* _What you should do_: Copy the lines below, changing every "Instruction" to "Task" and keeping everything else the same. Leave out the pictures.

--------------------------------------------------

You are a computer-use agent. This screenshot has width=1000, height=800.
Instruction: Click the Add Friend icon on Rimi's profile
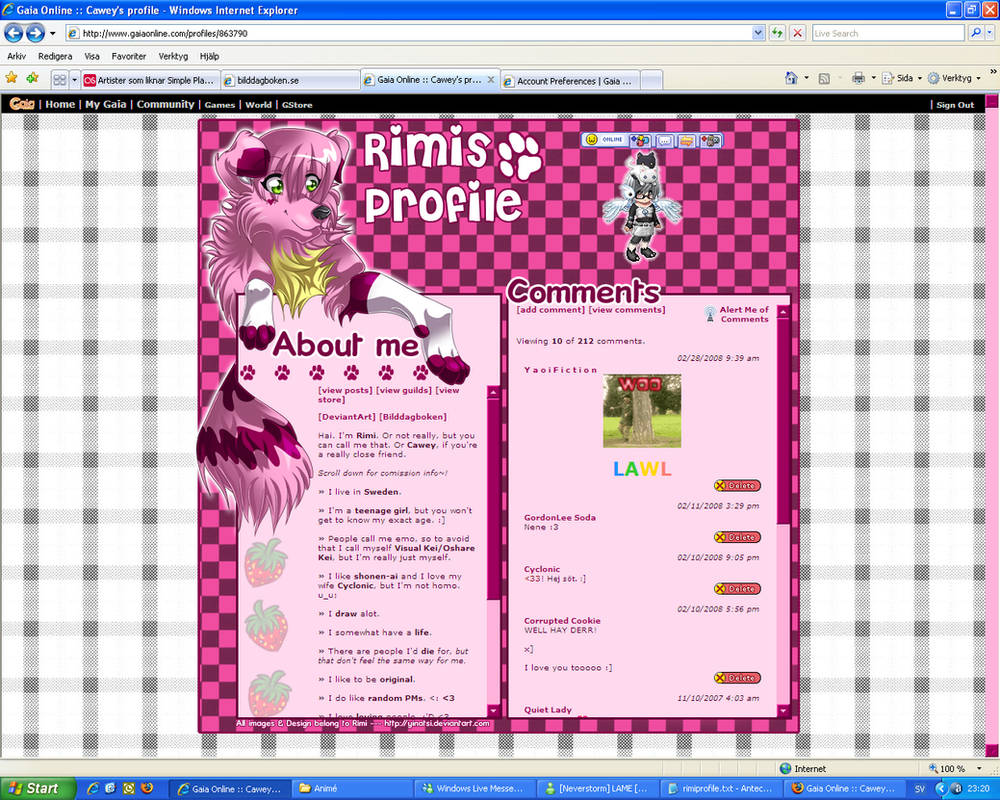(640, 141)
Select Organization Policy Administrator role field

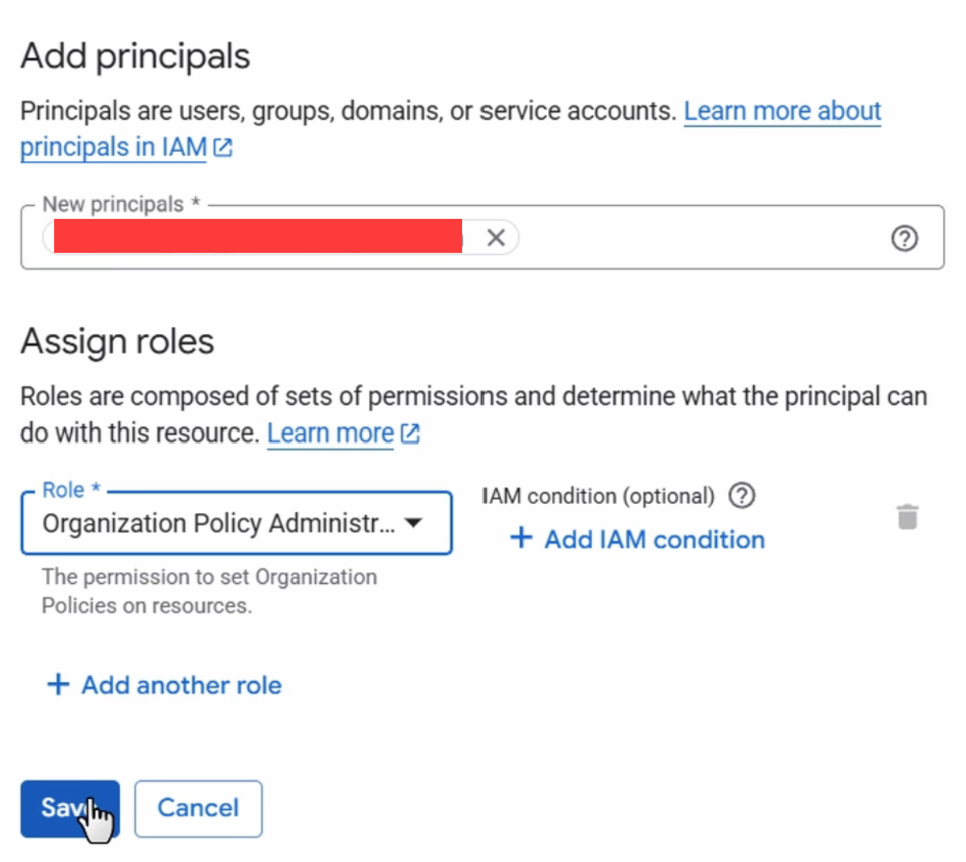click(237, 523)

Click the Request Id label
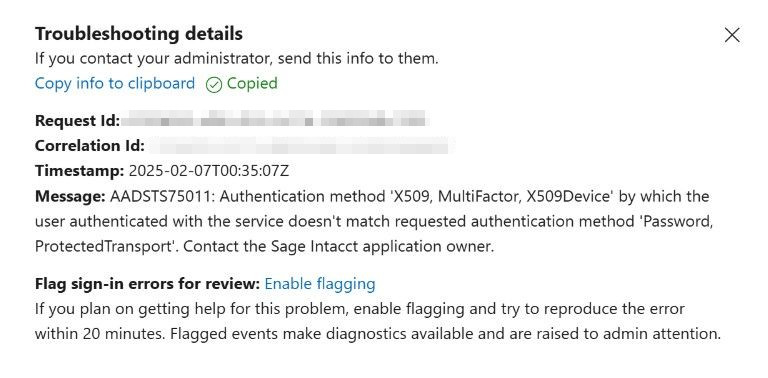[77, 120]
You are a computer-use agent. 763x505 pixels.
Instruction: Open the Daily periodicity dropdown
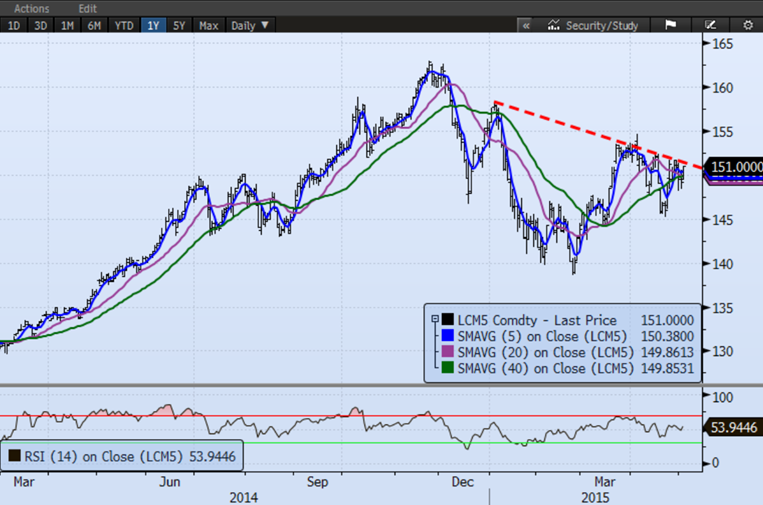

--------------------------------------------------

* _Answer_:
You are a computer-use agent. This screenshot has width=1000, height=800.
Task: Click the Add Friend icon on Rimi's profile
(640, 141)
Select Organization Policy Administrator role field

click(237, 523)

Click the Request Id label
[77, 120]
You are a computer-use agent. 763x505 pixels.
Task: Open the Daily periodicity dropdown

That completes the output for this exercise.